§ **EXERCICES**
(A) Recopiez à l'identique les lignes des enregistrements, en commençant par la ligne qui contient « 1156x442 pixels. Task: Disable » et en continuant jusqu'à la ligne qui contient « Action: click(x=401, y=227) », ces deux lignes comprises.
(B) Rédigez la suite de la critique de la bande dessinée Teddy Bear, à partir de sa dernière phrase.

Teddy Bear - Gess

Bien que le confinement soit terminé, il s’avère encore trop tôt pour toi pour te rendre dans les librairies. Tu continues donc tes relectures de vieilles bandes dessinées, principalement de science-fiction, qui ont donné lieu à quelques chroniques ces derniers temps. Aujourd’hui, tu parles de la série Teddy Bear, signée Gess, le dessinateur d'albums comme Carmen Mc Callum ou La Brigade chimérique. Toutefois, il œuvra seul pour la création des trois tomes publiés entre 1992 et 1995 aux éditions Zenda (aujourd'hui, la série est disponible en intégrale chez Drugstore).

La trilogie transporte le lecteur dans un futur lointain. L’espèce humaine a développé des technologies lui ayant permis de prendre ses aises dans le système solaire. Elle a installé des stations orbitales pouvant accueillir une partie de la population terrestre, entassée sous des dômes où elle se trouve protégée de la pollution extrême qui sévit partout sur Terre.
Dans les villes, l’ambiance se révèle cyberpunk, avec une évidente décrépitude des infrastructures et de la société, malgré un niveau technologique avancé qui constitue le quotidien. L’histoire débute dans le dôme sud, dans le secteur Bretagne. On nous présente Closer, un flic de l’IPS (l’International Public Security, sponsorisé par un consortium privé), du service des Stupéfiants, qui détourne volontiers ses prises de MT-10 pour assouvir sa dépendance à cette drogue. La hiérarchie, au courant de ses malversations et souhaitant y mettre fin, décide de l’affecter à la Criminelle et de l’associer à l’inspecteur Dolores. Les deux policiers se connaissent et ne s’apprécient pas, ce qui laisse présager le pire. Ils débutent toutefois une enquête sur une succession de meurtres de masse commis par des personnes isolées, sans lien entre elles. Le lecteur, à qui l’auteur présente un de ces événements, sait que les tueurs étaient sous l’emprise d’un ours de peluche, Teddy.

Tu le précises tout de suite, la série de Gess ne révolutionne pas le genre. L’univers à la fois cyberpunk et de space-opera s’avère bien traité. Gess imagine des décors urbains dystopiques, et des costumes pour ses personnages un peu rétro, projection dans un futur d’un retour à une mode 80’s, excentrique et modernisée. Néanmoins, le tout fonctionne comme cela est censé le faire. Les protagonistes, assez archétypaux, réussissent à ne pas tomber dans le rabattu. Les féminins, notamment, Dolores en particulier, bien que disposant d'un physique plantureux peu fréquent au sein du personnel de la police réelle, trouvent une vraie place, au contraire de la figuration qui leur est souvent réservée dans le récit de space-opera classique.

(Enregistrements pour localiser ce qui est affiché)
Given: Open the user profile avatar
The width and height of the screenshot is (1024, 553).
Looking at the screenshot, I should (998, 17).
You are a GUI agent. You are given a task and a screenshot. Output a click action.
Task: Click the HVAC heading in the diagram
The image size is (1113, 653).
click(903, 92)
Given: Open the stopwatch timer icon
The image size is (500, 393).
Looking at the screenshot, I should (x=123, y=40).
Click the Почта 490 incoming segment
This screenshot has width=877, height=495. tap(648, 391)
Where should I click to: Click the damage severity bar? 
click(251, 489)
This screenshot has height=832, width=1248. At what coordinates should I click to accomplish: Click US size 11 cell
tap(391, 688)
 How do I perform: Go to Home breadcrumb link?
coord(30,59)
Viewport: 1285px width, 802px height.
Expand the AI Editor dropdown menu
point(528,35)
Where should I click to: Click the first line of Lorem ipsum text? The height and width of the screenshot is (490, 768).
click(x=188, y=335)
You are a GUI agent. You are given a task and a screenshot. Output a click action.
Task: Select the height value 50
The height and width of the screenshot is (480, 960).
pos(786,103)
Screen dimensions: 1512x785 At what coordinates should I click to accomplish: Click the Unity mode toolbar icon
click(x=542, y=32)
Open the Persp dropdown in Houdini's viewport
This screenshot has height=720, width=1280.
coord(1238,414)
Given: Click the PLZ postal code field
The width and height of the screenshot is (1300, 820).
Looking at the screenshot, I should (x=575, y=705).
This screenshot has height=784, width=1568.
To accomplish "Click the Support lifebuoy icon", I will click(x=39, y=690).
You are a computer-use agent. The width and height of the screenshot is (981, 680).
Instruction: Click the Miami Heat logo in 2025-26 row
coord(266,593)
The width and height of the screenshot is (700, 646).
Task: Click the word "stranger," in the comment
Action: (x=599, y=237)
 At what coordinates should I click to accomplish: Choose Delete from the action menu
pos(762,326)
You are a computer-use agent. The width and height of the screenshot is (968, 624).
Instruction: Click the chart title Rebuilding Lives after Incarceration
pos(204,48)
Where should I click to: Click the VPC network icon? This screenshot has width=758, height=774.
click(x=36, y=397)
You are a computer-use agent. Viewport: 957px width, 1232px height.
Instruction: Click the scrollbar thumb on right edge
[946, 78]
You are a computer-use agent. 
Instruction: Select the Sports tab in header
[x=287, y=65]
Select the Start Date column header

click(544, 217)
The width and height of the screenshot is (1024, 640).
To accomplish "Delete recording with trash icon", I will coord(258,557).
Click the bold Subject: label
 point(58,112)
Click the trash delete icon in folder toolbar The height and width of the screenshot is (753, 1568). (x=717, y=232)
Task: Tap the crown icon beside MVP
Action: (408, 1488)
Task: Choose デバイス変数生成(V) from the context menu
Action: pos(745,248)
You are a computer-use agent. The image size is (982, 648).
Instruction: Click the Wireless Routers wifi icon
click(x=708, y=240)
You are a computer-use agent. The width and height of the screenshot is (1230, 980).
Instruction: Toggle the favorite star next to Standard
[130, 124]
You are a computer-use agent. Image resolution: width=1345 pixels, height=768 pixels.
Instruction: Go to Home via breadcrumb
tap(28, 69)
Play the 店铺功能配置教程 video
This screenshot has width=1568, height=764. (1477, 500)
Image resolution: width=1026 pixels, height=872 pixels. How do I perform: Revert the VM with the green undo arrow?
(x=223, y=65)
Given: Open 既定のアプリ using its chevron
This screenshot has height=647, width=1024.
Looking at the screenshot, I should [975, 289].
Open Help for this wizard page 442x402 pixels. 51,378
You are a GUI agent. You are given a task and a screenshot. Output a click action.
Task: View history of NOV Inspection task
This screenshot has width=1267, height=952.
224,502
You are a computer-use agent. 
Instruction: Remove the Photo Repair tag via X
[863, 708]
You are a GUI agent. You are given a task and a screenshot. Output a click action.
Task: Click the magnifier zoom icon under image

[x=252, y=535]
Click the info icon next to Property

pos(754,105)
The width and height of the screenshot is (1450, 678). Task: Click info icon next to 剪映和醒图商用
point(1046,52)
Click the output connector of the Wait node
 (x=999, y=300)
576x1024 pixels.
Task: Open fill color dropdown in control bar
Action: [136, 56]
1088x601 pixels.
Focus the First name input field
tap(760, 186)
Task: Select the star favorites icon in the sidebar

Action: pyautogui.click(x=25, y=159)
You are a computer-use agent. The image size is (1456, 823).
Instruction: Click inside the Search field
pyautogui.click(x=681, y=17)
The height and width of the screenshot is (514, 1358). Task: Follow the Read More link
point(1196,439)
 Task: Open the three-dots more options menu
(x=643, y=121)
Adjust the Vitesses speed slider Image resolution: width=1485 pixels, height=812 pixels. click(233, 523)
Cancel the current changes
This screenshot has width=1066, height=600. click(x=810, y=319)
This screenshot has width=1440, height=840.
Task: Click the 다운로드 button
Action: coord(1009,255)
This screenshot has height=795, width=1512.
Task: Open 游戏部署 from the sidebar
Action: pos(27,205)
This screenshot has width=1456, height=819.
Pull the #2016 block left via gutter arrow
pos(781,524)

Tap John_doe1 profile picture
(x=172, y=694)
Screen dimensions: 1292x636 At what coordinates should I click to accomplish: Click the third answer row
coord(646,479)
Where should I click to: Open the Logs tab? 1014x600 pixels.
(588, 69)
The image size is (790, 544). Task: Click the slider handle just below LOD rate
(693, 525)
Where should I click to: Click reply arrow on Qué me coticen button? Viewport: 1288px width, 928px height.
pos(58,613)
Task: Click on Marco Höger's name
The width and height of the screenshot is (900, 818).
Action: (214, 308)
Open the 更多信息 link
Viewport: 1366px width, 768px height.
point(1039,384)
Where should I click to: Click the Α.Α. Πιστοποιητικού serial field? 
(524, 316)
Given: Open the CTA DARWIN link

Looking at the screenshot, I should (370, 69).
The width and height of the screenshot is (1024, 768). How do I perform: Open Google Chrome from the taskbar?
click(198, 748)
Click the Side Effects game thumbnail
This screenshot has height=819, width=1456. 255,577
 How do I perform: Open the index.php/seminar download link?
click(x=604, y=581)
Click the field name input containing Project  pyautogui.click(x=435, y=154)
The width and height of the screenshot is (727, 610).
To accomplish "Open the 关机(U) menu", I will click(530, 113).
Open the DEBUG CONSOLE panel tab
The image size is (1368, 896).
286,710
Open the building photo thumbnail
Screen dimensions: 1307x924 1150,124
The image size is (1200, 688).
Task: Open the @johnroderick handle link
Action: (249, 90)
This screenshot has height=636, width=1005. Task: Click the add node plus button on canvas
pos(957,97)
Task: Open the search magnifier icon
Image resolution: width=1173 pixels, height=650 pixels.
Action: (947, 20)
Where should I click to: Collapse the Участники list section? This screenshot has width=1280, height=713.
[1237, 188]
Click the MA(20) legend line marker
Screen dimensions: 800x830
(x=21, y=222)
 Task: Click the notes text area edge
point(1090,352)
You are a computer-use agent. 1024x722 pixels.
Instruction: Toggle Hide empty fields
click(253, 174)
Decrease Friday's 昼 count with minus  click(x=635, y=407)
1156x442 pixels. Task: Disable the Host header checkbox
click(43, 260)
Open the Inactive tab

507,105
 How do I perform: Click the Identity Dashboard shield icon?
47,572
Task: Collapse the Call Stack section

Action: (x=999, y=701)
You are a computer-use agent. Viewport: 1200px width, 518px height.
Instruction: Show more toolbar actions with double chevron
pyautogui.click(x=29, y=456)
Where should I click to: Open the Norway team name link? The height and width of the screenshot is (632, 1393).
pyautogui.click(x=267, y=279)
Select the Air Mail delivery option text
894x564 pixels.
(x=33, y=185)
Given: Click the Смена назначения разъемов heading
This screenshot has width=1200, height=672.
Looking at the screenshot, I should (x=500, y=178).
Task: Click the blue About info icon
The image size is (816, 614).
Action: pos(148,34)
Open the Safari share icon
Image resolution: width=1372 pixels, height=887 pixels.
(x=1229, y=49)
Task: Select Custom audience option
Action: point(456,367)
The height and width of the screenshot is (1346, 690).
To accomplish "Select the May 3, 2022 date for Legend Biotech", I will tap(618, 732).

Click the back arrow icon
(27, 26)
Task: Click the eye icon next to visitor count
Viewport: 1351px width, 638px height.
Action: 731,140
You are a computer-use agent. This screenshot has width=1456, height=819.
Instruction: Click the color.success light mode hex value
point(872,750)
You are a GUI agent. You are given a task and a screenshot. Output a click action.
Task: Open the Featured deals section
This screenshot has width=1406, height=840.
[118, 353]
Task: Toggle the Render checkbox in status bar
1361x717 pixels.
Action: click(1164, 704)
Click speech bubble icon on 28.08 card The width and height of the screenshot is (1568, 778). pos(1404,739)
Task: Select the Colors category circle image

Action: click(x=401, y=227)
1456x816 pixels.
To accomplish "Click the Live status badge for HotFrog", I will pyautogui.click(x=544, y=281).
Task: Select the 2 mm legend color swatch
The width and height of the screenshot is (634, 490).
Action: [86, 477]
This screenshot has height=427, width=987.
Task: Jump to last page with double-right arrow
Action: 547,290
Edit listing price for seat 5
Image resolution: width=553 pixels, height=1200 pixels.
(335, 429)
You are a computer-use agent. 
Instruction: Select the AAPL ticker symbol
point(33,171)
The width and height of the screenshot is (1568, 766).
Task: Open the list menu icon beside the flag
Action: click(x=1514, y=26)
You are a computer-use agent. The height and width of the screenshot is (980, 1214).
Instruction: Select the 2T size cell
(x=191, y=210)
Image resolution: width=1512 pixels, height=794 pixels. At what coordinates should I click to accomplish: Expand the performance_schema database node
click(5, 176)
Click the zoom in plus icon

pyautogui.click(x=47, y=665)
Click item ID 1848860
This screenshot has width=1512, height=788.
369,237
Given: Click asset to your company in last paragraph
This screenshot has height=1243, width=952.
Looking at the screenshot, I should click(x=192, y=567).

§ **RÉPONSES**
(A)
1156x442 pixels. Task: Disable the Host header checkbox
click(43, 260)
Open the Inactive tab

507,105
 How do I perform: Click the Identity Dashboard shield icon?
47,572
Task: Collapse the Call Stack section

Action: (x=999, y=701)
You are a computer-use agent. Viewport: 1200px width, 518px height.
Instruction: Show more toolbar actions with double chevron
pyautogui.click(x=29, y=456)
Where should I click to: Open the Norway team name link? The height and width of the screenshot is (632, 1393).
pyautogui.click(x=267, y=279)
Select the Air Mail delivery option text
894x564 pixels.
(x=33, y=185)
Given: Click the Смена назначения разъемов heading
This screenshot has width=1200, height=672.
Looking at the screenshot, I should (x=500, y=178).
Task: Click the blue About info icon
The image size is (816, 614).
Action: pos(148,34)
Open the Safari share icon
Image resolution: width=1372 pixels, height=887 pixels.
(x=1229, y=49)
Task: Select Custom audience option
Action: point(456,367)
The height and width of the screenshot is (1346, 690).
To accomplish "Select the May 3, 2022 date for Legend Biotech", I will tap(618, 732).

Click the back arrow icon
(27, 26)
Task: Click the eye icon next to visitor count
Viewport: 1351px width, 638px height.
Action: 731,140
You are a computer-use agent. This screenshot has width=1456, height=819.
Instruction: Click the color.success light mode hex value
point(872,750)
You are a GUI agent. You are given a task and a screenshot. Output a click action.
Task: Open the Featured deals section
This screenshot has width=1406, height=840.
[118, 353]
Task: Toggle the Render checkbox in status bar
1361x717 pixels.
Action: click(1164, 704)
Click speech bubble icon on 28.08 card The width and height of the screenshot is (1568, 778). pos(1404,739)
Task: Select the Colors category circle image

Action: click(x=401, y=227)

(B)
Il faut dire que Gess trompe adroitement avec le lecteur, dans une aventure pleine de faux-semblants. En premier lieu, Closer, qui semble dans les premières pages le héros de la bande dessinée, se voit rétrogradé dans un rôle second après l’apparition de sa co-équipière. Plus tard, il deviendra même un antagoniste de Dolores.
Ensuite, l'importance de l’entité Teddy Bear, bien que donnant son nom à la série, reste longtemps vague. Il apparaît comme un fil rouge, officiant comme catalyseur qui vient pimenter l'intrigue en lui offrant des rebondissements. Teddy Bear constitue en réalité un récit de complot fomenté par un consortium, traditionnel du cyberpunk, que seule la ténacité de Dolores et de malfrats au grand cœur en lien avec des écologistes, permettra de révéler et de stopper. L’histoire se montre passionnante, très divertissante, avec du suspense, de l’action et les coups de théâtre nécessaires pour happer le lecteur.

L’intrigue est portée par des dessins qui, tu dois l’avouer, ne s’avèrent pas exceptionnels. Gess réussit à planter un décor et des personnages intéressants, dans un style pas encore abouti (Avec Teddy Bear, il débute. Les possesseurs de La Brigade chimérique, qui paraîtra 15 ans plus tard, peuvent appréhender le chemin parcouru par le dessinateur). La couleur, surtout, apparaît un peu trop « propre » pour l’atmosphère que Gess cherche à faire ressentir. Toutefois, les choses s’améliorent petit à petit et le troisième opus s’avère graphiquement au-dessus des deux autres, notamment au niveau des designs des environnements, des véhicules, des armes, et cætera. En particulier, Gess réalise une colorisation donnant beaucoup plus de caractère et une certaine noirceur qui manquait aux tomes précédents1. Elle était indispensable pour l’ultime épisode, qui tient en haleine de la première à la dernière page.

1Wikipédia évoque un tiers pour la couleur de la troisième BD : Steph. Toutefois, tu n’as trouvé aucune référence à cette personne sur les sites spécialisés. Gess étant le pseudonyme de Stéphane Girard, il y a peut-être confusion. Toujours est-il que la mise en couleurs du troisième album, Teddy Bear Show (ou simplement Show, ce n'est pas clair dans l'édition intégrale que tu possèdes), s’avère bien au-dessus de celles des tomes précédents, Teddy Bear et Djumbo Warrior.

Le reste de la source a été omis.